LITTLE ROCK – Every day in Arkansas more than 6,500 calls are made to 911. We all take for granted that when we call 911 help will quickly be on the way. The emergency 911 system is important to our community and the nation so I would like to share some details with you which are important to understand.
Legislators heard a request for upgrades to the 911 system at a recent meeting, from a coalition of state, city and county officials who work in emergency management. The name of the new system is New Generation 911, or simply NG 911.
The rapid growth in cell phone use is an example of how 911 systems are constantly adapting to new technologies.
More than 90 percent of the emergency calls made today are from cell phones. It seems as if every day, new phones expand our capacity to transmit images, videos, charts and graphs. Telephones became cell phones, which became mobile devices.
The innovations are driven by consumer demand and by marketing on the part of telephone companies.

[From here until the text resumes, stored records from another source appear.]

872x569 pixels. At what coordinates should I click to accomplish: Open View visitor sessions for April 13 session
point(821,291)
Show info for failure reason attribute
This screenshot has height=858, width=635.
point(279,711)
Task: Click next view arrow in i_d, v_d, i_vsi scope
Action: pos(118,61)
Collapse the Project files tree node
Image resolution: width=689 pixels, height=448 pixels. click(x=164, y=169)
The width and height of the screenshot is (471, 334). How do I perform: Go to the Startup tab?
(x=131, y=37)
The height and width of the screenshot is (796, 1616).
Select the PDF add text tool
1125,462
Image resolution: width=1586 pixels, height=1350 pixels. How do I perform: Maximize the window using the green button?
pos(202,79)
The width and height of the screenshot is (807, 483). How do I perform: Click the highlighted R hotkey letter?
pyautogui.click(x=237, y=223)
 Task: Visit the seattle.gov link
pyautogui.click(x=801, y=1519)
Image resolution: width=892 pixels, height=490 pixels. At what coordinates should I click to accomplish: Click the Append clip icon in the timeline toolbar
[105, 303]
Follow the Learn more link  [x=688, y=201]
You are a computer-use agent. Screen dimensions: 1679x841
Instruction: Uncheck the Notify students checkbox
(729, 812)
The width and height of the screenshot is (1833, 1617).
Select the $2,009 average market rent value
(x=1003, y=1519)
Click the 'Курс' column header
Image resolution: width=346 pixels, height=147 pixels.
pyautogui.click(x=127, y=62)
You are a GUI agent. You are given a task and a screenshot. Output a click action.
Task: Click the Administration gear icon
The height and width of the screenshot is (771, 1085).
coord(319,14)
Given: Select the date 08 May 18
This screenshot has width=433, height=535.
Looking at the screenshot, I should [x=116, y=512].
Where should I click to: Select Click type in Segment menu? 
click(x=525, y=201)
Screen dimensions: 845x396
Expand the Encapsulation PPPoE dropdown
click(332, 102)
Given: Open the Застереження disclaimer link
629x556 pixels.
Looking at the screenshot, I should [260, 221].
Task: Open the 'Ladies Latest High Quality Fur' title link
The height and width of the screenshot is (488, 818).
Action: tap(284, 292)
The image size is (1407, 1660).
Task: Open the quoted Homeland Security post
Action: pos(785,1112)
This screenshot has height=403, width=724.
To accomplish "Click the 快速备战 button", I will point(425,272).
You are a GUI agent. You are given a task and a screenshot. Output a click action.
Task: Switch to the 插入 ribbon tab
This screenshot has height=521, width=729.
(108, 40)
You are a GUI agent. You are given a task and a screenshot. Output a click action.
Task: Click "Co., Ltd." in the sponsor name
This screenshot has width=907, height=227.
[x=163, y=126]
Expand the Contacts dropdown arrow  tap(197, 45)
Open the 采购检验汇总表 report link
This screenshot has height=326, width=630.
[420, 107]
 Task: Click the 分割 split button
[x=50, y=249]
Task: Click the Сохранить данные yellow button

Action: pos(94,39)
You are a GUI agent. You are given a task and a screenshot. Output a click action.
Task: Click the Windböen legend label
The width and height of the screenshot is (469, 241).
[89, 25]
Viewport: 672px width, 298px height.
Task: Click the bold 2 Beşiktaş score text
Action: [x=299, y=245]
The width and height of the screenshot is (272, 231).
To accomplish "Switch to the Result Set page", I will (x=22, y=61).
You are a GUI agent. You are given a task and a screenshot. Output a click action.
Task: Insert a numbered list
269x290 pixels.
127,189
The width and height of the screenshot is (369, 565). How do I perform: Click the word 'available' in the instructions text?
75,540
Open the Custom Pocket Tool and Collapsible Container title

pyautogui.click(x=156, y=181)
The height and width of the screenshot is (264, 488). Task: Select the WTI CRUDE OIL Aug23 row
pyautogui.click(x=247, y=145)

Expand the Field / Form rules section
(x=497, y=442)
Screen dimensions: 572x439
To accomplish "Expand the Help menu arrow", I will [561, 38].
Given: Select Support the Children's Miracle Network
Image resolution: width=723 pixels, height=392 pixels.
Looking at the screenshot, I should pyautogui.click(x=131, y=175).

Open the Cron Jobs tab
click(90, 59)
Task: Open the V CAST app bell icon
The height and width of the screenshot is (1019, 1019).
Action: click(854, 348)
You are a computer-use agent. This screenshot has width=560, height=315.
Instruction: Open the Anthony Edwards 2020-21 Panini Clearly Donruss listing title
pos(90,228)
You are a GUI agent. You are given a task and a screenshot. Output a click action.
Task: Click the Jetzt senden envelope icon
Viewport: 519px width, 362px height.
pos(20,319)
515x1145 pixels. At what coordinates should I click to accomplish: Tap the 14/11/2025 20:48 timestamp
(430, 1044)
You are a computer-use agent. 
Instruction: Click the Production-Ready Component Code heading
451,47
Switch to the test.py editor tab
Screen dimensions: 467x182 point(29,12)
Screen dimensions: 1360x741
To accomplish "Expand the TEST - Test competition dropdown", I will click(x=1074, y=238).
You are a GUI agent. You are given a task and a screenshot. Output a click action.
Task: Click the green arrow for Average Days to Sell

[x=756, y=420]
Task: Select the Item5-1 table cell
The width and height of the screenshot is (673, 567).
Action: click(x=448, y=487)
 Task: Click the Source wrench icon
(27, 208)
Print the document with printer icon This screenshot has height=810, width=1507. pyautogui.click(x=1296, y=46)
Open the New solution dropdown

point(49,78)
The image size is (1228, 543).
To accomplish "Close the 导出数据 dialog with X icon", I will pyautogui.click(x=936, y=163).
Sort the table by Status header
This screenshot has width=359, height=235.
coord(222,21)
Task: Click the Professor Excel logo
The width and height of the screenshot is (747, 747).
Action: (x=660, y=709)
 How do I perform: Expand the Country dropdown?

They’re possible because of advances in digital technology.
Yet most 911 calls made in Arkansas must travel along an analog circuit at least once before they reach an emergency dispatcher and the equipment that can locate the geographic source of the calls.
In states like Arkansas, which are trying to upgrade their 911 call systems, emergency responders point to an incident that occurred in North Carolina in 2016. Outdated technology was a factor when it took 11 minutes for responders to arrive, even though they were less than a mile away when the man called 911.
When the infrastructure of our 911 systems was created, landlines were the norm. Emergency dispatchers could pinpoint the source of a call from a landline, but not calls made with cell phones.
After the nationwide boom in cell phone use in the 1990s, federal regulations and upgrades by telephone companies allowed 911 dispatchers to trace the location of calls from cell phones.
But new technologies are becoming popular, such as messaging over social media and the Internet. The ability of current 911 systems in Arkansas has almost come to the point where it can no longer adapt to the flood of new technologies.
The response times of emergency dispatchers varies across Arkansas. The 6,500 emergency calls made in the state each day are routed to 127 call centers, officially known as Public Safety Answering Points. For example, in Craighead County in 2015, the county’s only PSAP handled more than 70,000 emergency calls. That same year, one of the six PSAPs in Lonoke County handled fewer than 3,000 calls.
Next Generation 911 will speed the routing of calls between the various local call centers.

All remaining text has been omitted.